GuruKulki
GuruKulki

Reputation: 26418

Garbage collection and Strings

I have some doubts regarding Strings

Are they live on Heap or String pool?

And if on Heap then they will be garbage collected, if they are not reachable by any live thread.

And if on String pool then how they will be deleted or removed because as we know Garbage Collection happens only on heap.

Upvotes: 5

Views: 2467

Answers (3)

Vishal
Vishal

Reputation: 20617

String Alex goes into the literal pool, stays there as long as the process runs (or the web application remains loaded.) as told by finnw and is never garbage collected. String name2 doesn't allocate memory for "Alex" and reuses it from the literal pool.

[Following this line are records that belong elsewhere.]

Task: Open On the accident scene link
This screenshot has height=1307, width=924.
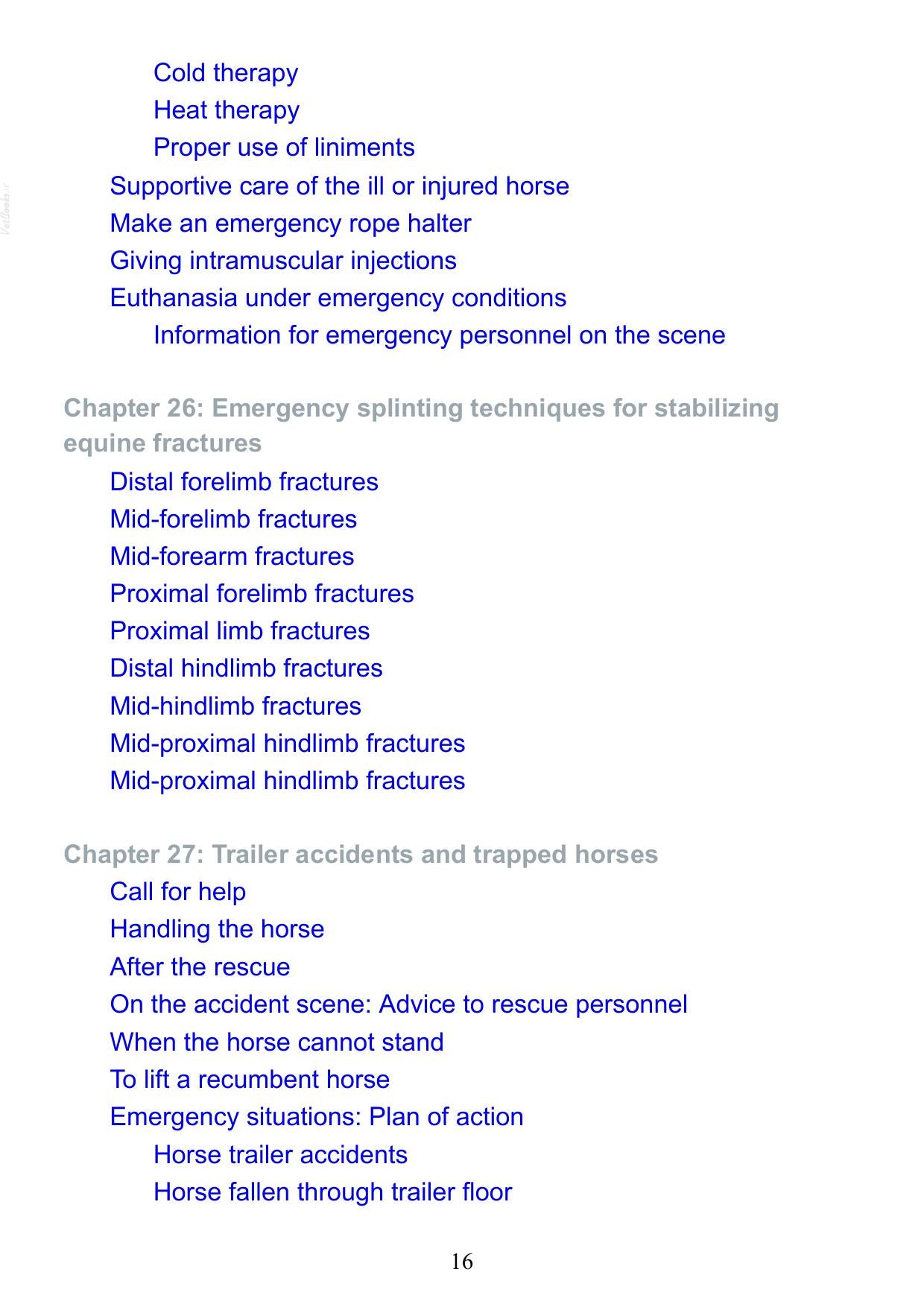Action: (399, 1004)
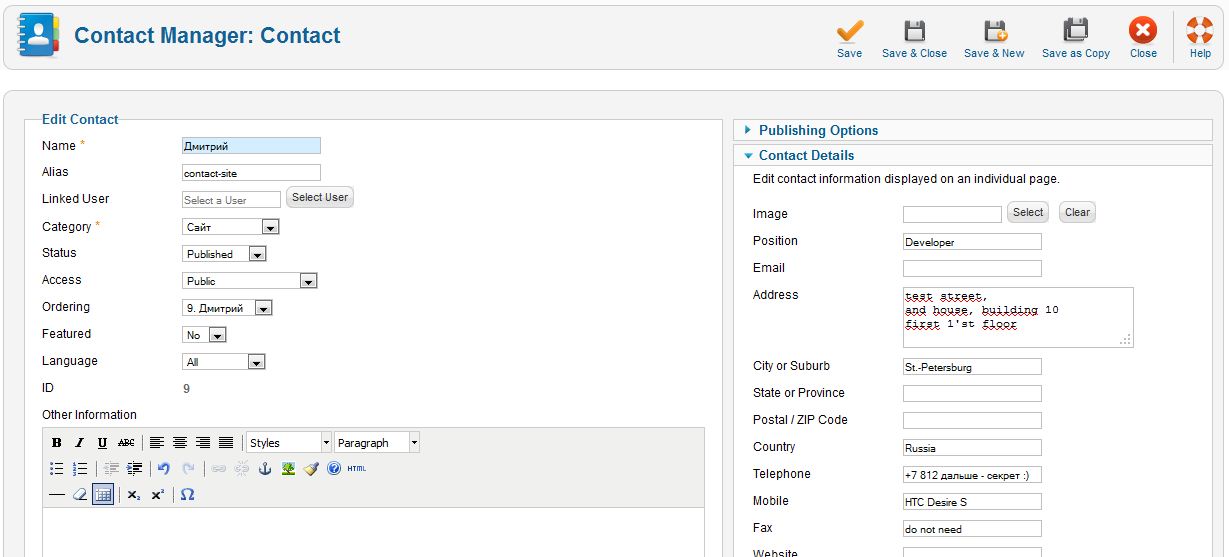Image resolution: width=1229 pixels, height=557 pixels.
Task: Click the insert image icon in editor
Action: pyautogui.click(x=288, y=468)
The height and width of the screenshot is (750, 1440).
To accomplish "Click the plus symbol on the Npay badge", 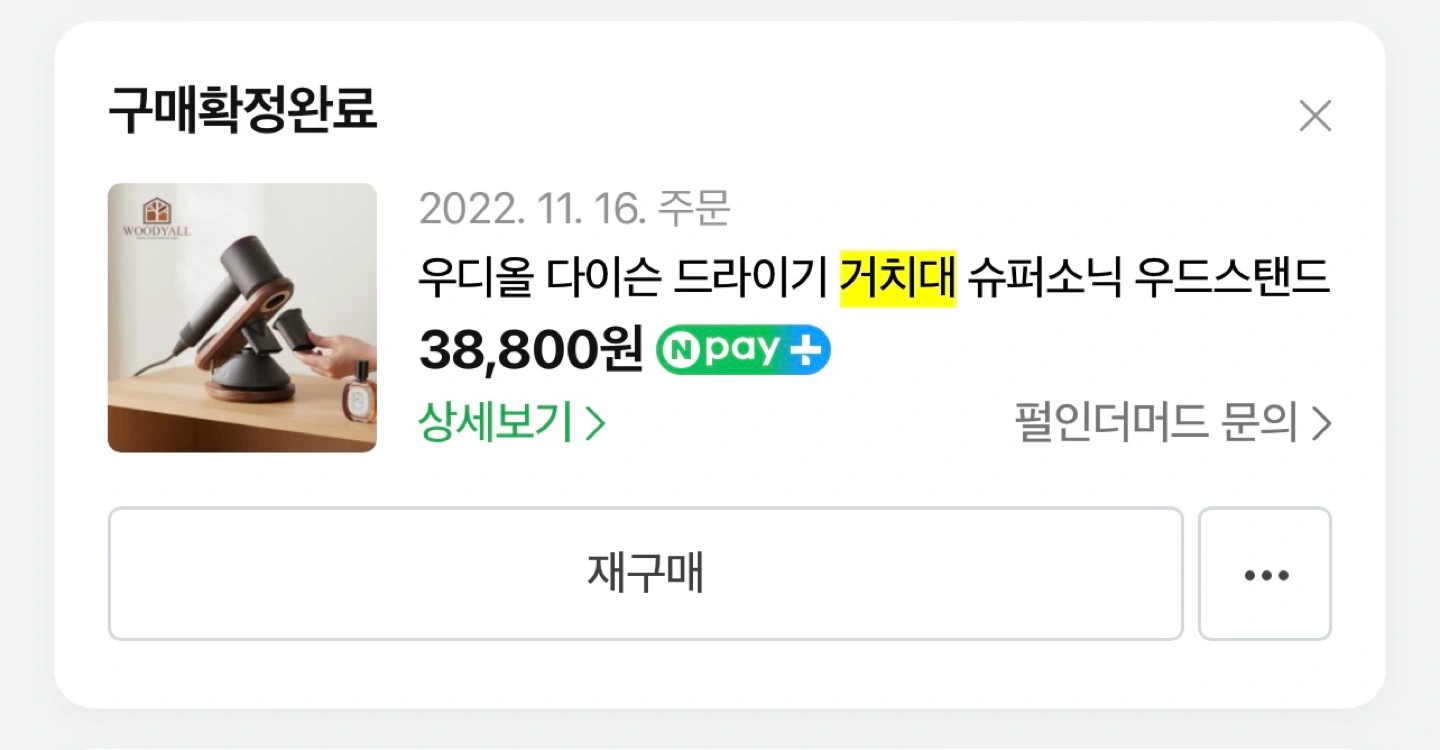I will [x=805, y=351].
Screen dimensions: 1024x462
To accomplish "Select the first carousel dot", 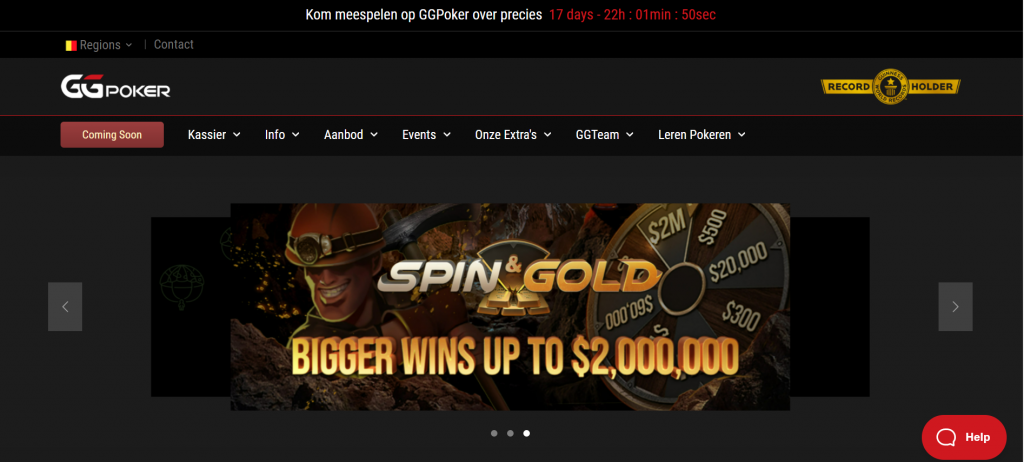I will click(x=494, y=433).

PS: Literal pool is on the heap as well.

For string John two objects are created with reference name3 and name4 which are garbage collectible.

String name = "Alex";
String name2 = "Alex";

String name3 = new String("John");
String name4 = new String("John");

Upvotes: 1

Zacky112
Zacky112

Reputation: 8879

String s = new String("abc");

the string object referred by s will be on heap and the string literal "abc" will be in string pool. The objects in the string pool will not be garbage collected. They are there to be reused during the lifetime of the program, to improve the performance.

Upvotes: 8

finnw
finnw

Reputation: 48619

They are all stored in the heap, but intern()ed strings (including string literals in the source) are referenced from a pool in the String class.

If they appear as literals in the source code, including constant string expressions (e.g. "a" + "b") then they will also be referenced from the Class the appear in, which usually means they will last as long as the process runs.

Edit: When you call intern() on a string in your code it is also added to this pool, but because it uses weak references the string can still be garbage collected if it is no longer in use.

See also: interned Strings : Java Glossary

Quote from that article:

The collection of Strings registered in this HashMap is sometimes called the String pool. However, they are ordinary Objects and live on the heap just like any other (perhaps in an optimised way since interned Strings tend to be long lived).